▶ **EXERCISE DIRECTIONS**:
Please answer these questions about the forum thread:
1. On what date was the discussion started?
2. Which member asked whether the pictures were taken by the original poster himself?
3. Who is listed as liking Dean's post?

▶ **DOCUMENT EXTRACT**:
══════
Discussion in 'Off Topic' started by Brett Peters, Aug 22, 2011.

  1. Brett Peters

    Brett Peters Well-Known Member

    Just got an un official takedown request from a nightclub which I will respectfully leave unnamed regarding a picture or two I have publicly shared on Facebook, forum and probably a few other places.

    From my understanding and reading Facebook's terms and services I have done nothing wrong but then again I might be incorrect which would leave me, Well wrong.

    Here are Facebook's terms regarding the uploading of images

    And here is a copy of the unofficial takedown email I received​
    Thoughts/Advice/Opinions all welcome​
  2. jmurrayhead

    jmurrayhead Well-Known Member

    Did you take the pictures yourself?
  3. Dean

    Dean Well-Known Member

    I've no idea what is or is not allowed, or even what the legal issues are.

    But if I borrowed content (picture) from somewhere on the internet, and I was asked not to use it, I would respect the request. If the content (picture) was important enough I would somehow find a way to re-create (referring to technical things such as how to tune up a bicycle).
    Floris likes this.
  4. Brett Peters

    Brett Peters Well-Known Member

    No, I was of the opinion from reading the Facebook terms that the uploader granted transferable IP and we would be able to share such content, Hence the publicly available download and associated FB terms.
  5. Floris

    Floris Guest

    If the club allows cameras inside and you weren't ask to stop taking pictures, or leave .. Then if you took the pictures then what's the problem? They can't ask you to take down your work.
══════
▶ **INFORMATION PROVIDED**:
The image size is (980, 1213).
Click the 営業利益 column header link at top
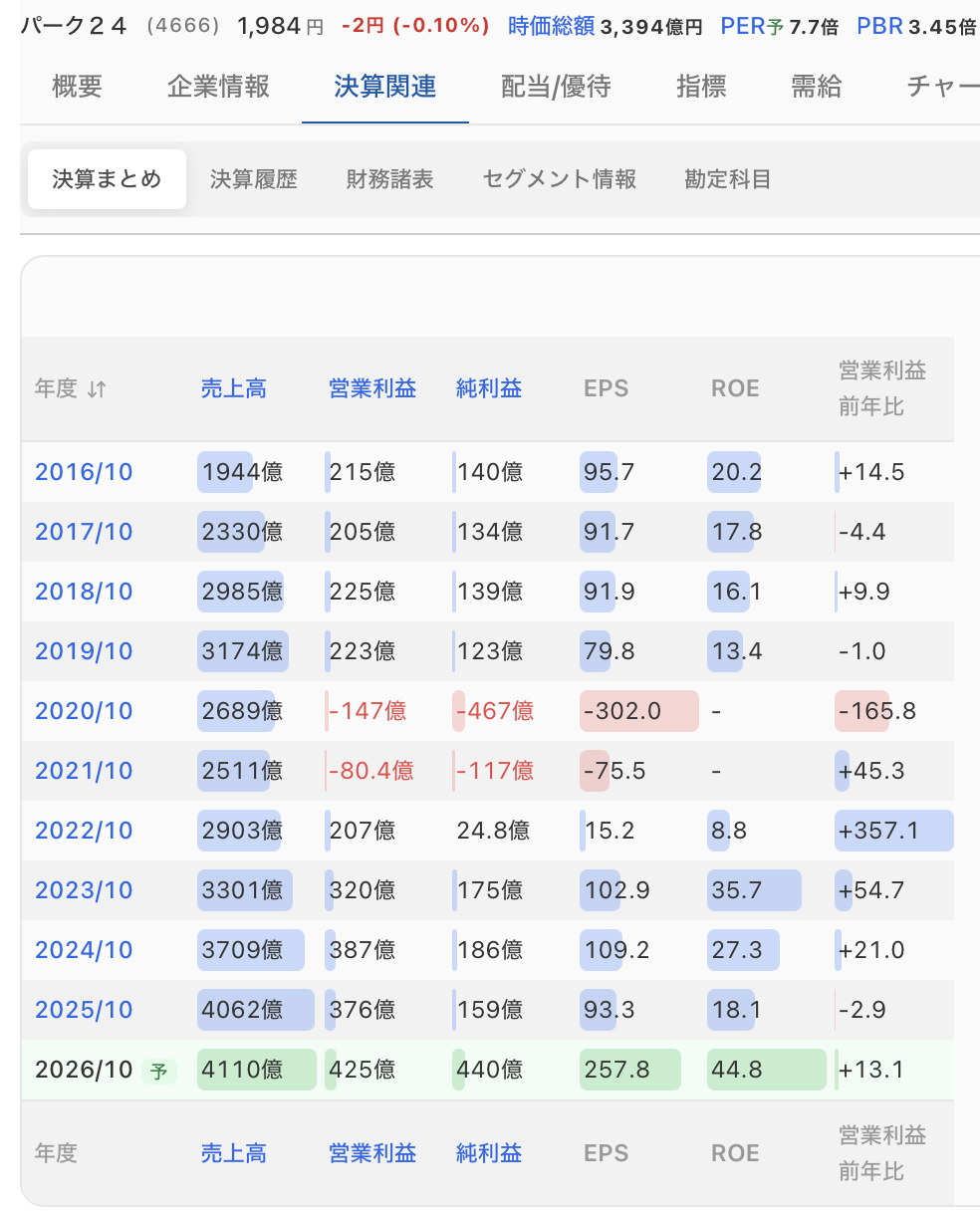[372, 388]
══════
▶ **TASK OUTPUT**:
1. Aug 22, 2011
2. jmurrayhead
3. Floris